- Artwork for the original London and Broadway productions.
- Written by: Mike Bartlett
- Genre: Drama Future history
- Setting: London, United Kingdom in a future of an alternative universe

Premiere
- Date: 10 April 2014
- Place: Almeida Theatre, London

= King Charles III (play) =

2014 play by Mike Bartlett

King Charles III is a 2014 play in blank verse by Mike Bartlett that premiered at the Almeida Theatre in London. The play is a future history account of the accession and reign of King Charles III of the United Kingdom (who was then still Prince of Wales), and the limiting of the freedom of the press after the News International phone hacking scandal.

A 90-minute television adaptation was broadcast on BBC Two on 10 May 2017.

== Production history ==
The play had its world premiere at the Almeida Theatre from 10 April to 31 May 2014, with previews from 3 April, directed by Rupert Goold. Charles was played by Tim Pigott-Smith, whilst the cast also included Margot Leicester as Camilla, Oliver Chris as Prince William, Lydia Wilson as Catherine, Richard Goulding as Prince Harry, Adam James as the prime minister and Nicholas Rowe as the leader of the Opposition. The production transferred to the West End's Wyndham's Theatre in September 2014 for an initial three-month run, later announcing an extension to the end of January 2015. When Pigott-Smith sustained a broken collar bone, he was replaced for five weeks by Miles Richardson.

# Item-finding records
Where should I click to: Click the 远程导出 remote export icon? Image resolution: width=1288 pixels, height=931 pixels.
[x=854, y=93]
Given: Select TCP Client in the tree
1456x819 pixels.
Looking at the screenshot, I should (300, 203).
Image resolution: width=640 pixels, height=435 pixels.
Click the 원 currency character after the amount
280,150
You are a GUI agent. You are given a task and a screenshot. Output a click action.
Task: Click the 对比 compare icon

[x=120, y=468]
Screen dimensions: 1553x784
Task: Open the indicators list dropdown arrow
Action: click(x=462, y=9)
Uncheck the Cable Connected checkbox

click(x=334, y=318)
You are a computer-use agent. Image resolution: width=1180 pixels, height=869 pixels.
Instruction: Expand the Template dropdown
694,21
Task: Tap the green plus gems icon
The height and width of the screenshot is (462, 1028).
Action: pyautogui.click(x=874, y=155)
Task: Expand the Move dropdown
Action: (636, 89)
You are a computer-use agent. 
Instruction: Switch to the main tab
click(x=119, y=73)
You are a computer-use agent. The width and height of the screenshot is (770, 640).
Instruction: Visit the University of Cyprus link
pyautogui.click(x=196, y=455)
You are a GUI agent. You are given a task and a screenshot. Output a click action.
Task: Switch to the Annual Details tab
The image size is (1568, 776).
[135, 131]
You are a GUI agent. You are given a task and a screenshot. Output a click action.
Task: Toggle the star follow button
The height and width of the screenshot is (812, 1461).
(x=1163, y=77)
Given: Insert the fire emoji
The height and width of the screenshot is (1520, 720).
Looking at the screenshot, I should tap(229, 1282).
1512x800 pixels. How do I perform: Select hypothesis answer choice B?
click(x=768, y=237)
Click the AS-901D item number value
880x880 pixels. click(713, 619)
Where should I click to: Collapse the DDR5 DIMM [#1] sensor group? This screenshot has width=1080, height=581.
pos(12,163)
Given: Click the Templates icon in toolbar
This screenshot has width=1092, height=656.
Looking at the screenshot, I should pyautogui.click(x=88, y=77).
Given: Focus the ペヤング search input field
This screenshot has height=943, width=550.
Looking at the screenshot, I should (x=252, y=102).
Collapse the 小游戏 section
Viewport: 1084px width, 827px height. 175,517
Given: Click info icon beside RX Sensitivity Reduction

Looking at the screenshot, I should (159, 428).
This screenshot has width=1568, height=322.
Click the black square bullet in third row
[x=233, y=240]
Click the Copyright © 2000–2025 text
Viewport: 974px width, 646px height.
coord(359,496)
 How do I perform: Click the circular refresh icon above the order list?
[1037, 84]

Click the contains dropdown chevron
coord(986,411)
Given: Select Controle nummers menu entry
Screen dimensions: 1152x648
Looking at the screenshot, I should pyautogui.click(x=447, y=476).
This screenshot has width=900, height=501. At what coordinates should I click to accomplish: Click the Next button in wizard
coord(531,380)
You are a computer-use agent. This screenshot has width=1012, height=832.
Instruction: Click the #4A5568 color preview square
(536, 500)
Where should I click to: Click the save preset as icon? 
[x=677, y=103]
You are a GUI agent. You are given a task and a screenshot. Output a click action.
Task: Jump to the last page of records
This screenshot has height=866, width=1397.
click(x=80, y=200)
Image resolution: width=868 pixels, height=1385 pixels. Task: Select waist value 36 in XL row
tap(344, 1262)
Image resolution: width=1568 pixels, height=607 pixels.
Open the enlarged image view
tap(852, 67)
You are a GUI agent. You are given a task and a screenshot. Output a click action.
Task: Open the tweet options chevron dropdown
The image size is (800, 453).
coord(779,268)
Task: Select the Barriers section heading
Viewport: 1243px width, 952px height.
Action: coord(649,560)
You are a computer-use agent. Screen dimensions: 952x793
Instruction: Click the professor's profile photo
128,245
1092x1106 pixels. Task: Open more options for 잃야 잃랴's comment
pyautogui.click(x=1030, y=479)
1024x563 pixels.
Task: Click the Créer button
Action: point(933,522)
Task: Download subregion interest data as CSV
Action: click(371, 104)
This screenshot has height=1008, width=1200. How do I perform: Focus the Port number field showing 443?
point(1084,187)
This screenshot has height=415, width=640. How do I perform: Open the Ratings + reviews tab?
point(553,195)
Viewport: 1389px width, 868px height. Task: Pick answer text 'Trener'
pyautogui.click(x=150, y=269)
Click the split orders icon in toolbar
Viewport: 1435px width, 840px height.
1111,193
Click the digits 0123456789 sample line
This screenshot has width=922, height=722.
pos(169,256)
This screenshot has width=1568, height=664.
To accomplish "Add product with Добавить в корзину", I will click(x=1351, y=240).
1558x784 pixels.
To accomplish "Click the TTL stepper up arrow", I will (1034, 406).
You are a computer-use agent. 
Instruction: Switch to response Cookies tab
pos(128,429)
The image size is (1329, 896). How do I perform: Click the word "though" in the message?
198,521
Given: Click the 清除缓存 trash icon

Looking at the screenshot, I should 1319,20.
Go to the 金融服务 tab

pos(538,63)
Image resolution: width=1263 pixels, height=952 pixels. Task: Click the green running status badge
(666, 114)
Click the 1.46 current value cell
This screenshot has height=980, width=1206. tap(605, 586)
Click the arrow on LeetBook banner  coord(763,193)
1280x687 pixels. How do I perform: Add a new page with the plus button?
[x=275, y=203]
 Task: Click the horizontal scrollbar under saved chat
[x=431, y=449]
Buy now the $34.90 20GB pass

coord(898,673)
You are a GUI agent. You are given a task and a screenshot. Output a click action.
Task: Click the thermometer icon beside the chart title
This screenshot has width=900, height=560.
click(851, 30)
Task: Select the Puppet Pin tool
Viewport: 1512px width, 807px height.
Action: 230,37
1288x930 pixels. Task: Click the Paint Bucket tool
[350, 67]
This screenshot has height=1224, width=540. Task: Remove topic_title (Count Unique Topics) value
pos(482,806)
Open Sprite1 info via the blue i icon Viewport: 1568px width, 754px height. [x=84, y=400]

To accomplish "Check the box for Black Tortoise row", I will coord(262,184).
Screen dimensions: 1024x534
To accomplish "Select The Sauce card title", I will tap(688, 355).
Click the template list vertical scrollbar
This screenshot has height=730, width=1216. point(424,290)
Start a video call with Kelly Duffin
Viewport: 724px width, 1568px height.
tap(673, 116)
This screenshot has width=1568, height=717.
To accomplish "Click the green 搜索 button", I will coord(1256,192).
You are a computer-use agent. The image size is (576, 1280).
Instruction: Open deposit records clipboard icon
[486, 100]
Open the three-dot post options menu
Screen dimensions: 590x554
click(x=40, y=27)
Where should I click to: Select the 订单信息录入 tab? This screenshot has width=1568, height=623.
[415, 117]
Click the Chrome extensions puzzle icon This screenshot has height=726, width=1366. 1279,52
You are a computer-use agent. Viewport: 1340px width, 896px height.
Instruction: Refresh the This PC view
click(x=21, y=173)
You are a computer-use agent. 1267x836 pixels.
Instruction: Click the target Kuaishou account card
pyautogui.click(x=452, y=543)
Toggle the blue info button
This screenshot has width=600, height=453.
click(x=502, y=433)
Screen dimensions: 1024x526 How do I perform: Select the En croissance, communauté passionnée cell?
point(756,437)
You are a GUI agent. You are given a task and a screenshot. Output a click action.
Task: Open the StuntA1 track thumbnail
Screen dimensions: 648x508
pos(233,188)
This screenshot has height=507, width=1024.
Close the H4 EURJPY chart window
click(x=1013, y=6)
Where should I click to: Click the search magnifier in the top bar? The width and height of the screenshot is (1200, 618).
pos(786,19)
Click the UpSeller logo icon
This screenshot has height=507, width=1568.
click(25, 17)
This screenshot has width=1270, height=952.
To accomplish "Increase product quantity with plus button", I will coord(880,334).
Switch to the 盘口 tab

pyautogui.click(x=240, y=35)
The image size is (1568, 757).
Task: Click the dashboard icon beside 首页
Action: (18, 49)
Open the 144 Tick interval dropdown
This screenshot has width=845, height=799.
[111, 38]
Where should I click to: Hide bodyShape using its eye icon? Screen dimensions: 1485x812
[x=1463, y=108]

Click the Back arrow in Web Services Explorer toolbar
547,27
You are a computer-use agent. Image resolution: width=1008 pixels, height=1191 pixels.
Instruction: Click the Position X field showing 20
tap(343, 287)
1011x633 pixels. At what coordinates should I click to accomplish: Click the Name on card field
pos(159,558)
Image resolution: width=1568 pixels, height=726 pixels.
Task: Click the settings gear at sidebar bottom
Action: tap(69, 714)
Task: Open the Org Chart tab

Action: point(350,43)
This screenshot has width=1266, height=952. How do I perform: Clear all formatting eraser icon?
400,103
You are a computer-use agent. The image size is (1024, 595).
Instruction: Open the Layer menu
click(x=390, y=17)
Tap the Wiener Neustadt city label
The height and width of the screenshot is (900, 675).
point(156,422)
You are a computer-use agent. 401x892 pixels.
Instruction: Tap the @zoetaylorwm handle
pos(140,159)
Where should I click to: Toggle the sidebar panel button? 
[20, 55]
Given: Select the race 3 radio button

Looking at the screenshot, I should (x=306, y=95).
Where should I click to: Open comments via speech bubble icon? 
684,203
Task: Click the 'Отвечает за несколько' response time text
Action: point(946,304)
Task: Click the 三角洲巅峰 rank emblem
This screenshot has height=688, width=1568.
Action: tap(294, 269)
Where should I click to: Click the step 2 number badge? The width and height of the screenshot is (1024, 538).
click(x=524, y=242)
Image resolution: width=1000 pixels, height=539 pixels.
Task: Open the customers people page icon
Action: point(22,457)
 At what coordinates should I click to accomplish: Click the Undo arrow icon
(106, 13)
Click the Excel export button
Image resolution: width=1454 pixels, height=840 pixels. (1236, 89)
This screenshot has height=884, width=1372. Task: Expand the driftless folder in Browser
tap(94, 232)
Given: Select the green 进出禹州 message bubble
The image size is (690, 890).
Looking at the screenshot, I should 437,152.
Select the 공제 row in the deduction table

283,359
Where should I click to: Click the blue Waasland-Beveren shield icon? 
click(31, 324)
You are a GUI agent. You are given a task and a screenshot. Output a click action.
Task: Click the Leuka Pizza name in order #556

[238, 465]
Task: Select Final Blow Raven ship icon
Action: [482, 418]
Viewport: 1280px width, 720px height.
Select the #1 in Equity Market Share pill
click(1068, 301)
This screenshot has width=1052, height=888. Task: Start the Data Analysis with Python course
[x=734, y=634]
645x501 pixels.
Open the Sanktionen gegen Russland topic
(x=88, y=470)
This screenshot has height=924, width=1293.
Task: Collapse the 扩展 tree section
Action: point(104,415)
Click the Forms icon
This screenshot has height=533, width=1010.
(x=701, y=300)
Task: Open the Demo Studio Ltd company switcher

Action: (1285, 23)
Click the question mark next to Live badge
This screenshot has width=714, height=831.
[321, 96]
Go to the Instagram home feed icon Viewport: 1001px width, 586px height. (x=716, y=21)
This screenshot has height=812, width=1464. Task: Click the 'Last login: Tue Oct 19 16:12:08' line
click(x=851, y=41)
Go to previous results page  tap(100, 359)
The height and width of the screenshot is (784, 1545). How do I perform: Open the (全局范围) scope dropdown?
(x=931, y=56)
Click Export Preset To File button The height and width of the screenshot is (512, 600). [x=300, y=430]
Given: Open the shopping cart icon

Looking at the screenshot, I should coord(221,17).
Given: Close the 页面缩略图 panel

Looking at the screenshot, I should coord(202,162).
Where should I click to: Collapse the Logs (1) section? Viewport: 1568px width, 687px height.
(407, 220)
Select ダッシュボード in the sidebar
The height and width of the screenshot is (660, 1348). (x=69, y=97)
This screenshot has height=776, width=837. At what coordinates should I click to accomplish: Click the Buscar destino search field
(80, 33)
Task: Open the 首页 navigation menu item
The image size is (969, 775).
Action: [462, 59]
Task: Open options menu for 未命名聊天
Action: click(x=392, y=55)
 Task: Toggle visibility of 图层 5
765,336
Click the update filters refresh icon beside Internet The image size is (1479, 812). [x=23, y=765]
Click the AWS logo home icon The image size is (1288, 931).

# EXERCISE REQUIREMENTS
1. From the article on the play King Charles III, return the stretch from "King Charles III is" through "phone hacking scandal.".
2. According to the article on the play King Charles III, who stood in for Tim Pigott-Smith for five weeks after he broke his collar bone?
3. Continue the article on the play King Charles III from the point where it stops.

# ANSWERS PROVIDED
1.
King Charles III is a 2014 play in blank verse by Mike Bartlett that premiered at the Almeida Theatre in London. The play is a future history account of the accession and reign of King Charles III of the United Kingdom (who was then still Prince of Wales), and the limiting of the freedom of the press after the News International phone hacking scandal.

2. Miles Richardson

3.
Following its West End run, the play began a UK tour at the Birmingham Repertory Theatre with Robert Powell in the role of Charles in September 2015, ending with a month run by the Sydney Theatre Company (at the Roslyn Packer Theatre) making its Australian premiere in March 2016.

The play transferred to Broadway for a limited engagement with the original London cast, running at the Music Box Theatre from 1 November 2015 until 31 January 2016, following previews from 10 October 2015.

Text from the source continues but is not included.